Yes, there is a need for instruction cache control operations,
and the need extend far beyond breakpoints (Piercarlo Grandi,
Dan Pierson, Dave Benjamin, and others).
Furthermore, the current memctl() call is
not a good answer, for two reasons.  First, it is slow, at least
in some implementations.  Second, as John Foderaro
points out, it has the wrong semantics for some applications, such as
Lisp garbage collection.

On multi-processor systems it is generally necessary to apply
the cache operation to all processors in the system (Alan
Langerman, with the approval of MP OS folks everywhere).
A user-level instruction is a very bad way
to implement such a feature, because it would require a path that
allows an instruction executed on one processor to affect the caches
of another processor in a way that can be safely used by multiple
processors simultaneously from user space without any locking or coordination
between each other or the OS.  A hardware implementation of this is
completely unreasonable (think about how two processors would simultaneously
issue page flush operations on different pages, and wait for the flushes to
complete, from user space, without deadlocking or tromping over each other's
commands).  And if some software support is best, then
the obvious way to get this support is to trap to the operating system,
which can make the right thing happen across all processors in the system.
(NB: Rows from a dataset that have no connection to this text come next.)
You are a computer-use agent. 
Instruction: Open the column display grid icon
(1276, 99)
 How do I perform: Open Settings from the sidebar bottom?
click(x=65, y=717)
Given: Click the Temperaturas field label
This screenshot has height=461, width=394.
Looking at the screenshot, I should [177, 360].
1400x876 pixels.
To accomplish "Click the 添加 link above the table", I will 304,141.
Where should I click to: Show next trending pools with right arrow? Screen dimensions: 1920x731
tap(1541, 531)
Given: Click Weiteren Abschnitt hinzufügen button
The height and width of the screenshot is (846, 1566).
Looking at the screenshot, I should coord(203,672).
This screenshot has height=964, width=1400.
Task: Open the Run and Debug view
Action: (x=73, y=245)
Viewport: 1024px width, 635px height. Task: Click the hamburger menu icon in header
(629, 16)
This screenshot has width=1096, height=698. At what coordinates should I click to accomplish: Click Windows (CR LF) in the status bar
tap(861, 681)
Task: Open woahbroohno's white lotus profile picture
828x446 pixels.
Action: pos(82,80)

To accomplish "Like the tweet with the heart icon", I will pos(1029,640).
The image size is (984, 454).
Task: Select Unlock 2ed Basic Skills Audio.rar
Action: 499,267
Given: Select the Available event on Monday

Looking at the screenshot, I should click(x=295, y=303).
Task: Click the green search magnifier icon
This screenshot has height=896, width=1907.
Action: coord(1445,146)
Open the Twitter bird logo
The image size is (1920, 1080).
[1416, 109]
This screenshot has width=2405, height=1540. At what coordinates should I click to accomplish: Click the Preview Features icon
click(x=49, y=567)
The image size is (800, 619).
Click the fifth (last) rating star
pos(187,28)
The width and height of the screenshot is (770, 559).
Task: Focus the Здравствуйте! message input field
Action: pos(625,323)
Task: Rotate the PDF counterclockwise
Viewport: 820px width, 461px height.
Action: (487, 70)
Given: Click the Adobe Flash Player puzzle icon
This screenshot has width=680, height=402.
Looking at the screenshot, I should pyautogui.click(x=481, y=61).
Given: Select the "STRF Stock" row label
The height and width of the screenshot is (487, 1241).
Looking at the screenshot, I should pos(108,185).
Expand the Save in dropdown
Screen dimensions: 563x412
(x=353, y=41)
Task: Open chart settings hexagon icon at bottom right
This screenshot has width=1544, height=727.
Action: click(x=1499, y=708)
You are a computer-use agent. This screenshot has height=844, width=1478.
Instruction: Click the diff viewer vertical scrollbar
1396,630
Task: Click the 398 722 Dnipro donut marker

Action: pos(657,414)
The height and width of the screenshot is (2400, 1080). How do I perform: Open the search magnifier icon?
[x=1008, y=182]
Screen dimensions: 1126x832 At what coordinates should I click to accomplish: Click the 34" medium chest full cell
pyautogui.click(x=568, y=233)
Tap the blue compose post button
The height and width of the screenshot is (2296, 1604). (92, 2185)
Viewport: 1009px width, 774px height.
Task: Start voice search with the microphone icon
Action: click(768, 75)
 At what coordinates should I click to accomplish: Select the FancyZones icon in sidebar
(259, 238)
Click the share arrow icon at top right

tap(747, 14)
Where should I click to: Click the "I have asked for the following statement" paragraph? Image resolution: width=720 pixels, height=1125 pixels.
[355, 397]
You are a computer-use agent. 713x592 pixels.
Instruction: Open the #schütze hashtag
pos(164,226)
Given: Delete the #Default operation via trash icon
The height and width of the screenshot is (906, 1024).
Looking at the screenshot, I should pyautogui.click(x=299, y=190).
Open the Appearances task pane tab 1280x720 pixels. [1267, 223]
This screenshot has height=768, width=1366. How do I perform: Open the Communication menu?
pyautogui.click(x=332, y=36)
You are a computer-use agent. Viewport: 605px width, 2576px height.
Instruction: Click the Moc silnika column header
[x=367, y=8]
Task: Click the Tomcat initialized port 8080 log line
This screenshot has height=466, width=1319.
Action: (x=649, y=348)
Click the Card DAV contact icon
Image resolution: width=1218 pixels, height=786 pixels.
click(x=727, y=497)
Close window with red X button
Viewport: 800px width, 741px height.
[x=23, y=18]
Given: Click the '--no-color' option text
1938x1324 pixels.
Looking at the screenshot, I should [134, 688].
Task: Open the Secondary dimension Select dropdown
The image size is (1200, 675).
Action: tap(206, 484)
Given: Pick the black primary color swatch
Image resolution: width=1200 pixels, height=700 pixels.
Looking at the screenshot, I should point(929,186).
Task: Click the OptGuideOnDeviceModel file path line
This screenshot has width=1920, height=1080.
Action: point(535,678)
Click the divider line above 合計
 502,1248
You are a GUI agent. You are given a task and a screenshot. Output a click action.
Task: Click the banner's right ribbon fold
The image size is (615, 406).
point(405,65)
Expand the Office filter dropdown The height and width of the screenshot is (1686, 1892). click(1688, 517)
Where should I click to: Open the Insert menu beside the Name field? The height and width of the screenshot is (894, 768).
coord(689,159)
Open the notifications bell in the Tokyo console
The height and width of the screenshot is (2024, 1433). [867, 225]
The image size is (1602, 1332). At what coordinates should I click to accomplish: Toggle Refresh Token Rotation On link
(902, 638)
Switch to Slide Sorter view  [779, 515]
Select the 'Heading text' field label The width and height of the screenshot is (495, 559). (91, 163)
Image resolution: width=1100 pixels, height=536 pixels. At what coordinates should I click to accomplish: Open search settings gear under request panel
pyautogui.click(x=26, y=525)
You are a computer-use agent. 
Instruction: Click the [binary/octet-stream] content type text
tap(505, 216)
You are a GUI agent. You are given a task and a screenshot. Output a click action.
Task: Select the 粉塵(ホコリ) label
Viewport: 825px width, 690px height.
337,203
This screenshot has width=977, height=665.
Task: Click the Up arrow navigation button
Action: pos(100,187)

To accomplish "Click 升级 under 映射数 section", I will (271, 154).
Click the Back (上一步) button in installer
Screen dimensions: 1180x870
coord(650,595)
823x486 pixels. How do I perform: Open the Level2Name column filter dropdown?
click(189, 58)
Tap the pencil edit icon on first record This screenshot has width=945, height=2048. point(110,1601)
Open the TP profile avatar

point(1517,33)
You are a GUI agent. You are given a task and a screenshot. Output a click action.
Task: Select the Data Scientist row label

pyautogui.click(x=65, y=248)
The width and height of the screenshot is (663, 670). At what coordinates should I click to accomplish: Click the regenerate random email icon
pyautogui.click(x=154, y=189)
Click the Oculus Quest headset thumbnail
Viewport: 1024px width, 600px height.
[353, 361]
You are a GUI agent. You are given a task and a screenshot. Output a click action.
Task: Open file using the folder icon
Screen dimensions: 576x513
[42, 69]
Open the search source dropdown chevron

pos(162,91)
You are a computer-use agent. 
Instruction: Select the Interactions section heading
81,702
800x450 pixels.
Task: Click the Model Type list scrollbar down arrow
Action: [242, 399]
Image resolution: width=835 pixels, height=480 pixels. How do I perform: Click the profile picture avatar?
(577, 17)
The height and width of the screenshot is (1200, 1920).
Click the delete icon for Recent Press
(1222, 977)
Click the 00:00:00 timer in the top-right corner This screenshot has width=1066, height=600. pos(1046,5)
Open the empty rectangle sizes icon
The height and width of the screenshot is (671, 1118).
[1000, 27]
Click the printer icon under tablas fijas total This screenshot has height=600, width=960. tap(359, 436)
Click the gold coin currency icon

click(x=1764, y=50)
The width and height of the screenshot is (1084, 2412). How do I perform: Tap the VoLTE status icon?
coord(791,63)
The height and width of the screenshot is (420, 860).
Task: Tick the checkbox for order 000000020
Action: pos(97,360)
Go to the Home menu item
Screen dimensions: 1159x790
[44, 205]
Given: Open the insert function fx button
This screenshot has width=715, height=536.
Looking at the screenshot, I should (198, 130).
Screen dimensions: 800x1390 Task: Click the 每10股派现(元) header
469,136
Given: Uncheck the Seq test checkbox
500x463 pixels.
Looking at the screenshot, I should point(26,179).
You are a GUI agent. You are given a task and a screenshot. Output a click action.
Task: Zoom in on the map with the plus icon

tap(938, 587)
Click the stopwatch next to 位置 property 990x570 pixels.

Thus, the problem is not how to get the right support for user cache operations
into the hardware.  The problem is to devise an OS trap which is fast enough
and has the right semantics.  Additional support from the 88000 hardware will
be required only if we cannot implement an OS trap with acceptable functionality
and performance.  This suggests two questions:

1) What is "acceptable functionality"?
2) What is "acceptable performance"?

Functionality:  I believe that John Foderaro's proposal to extend memctl()
with an option to bring the data and instruction caches into coherence
is excellent, but it doesn't go quite far enough.  We shouldn't use memctl()
because: 1) It requires that the length be a multiple of the page size, and
I'd like to be able to use the line-granular cache operations when possible;
and 2) It's a system call, system call entry/exit overhead is appreciable,
and I'd like the trap to be as fast as possible.  How about a new trap:

	r2 contains the base address
	r3 contains the length

	tb0 0,r0,<CacheSynchronizationTrap>

Will cause the data and instruction caches for the specified region (between
r2 and r2+r3-1, byte granular, no minimum length) to come into coherence,
so that that region can be safely executed.
If any byte within a four-byte word in this region is written,
the the subsequent execution of that word is
undefined until another CacheSynchonizationTrap that covers that word is
issued.  A length of zero is interpreted to mean all memory.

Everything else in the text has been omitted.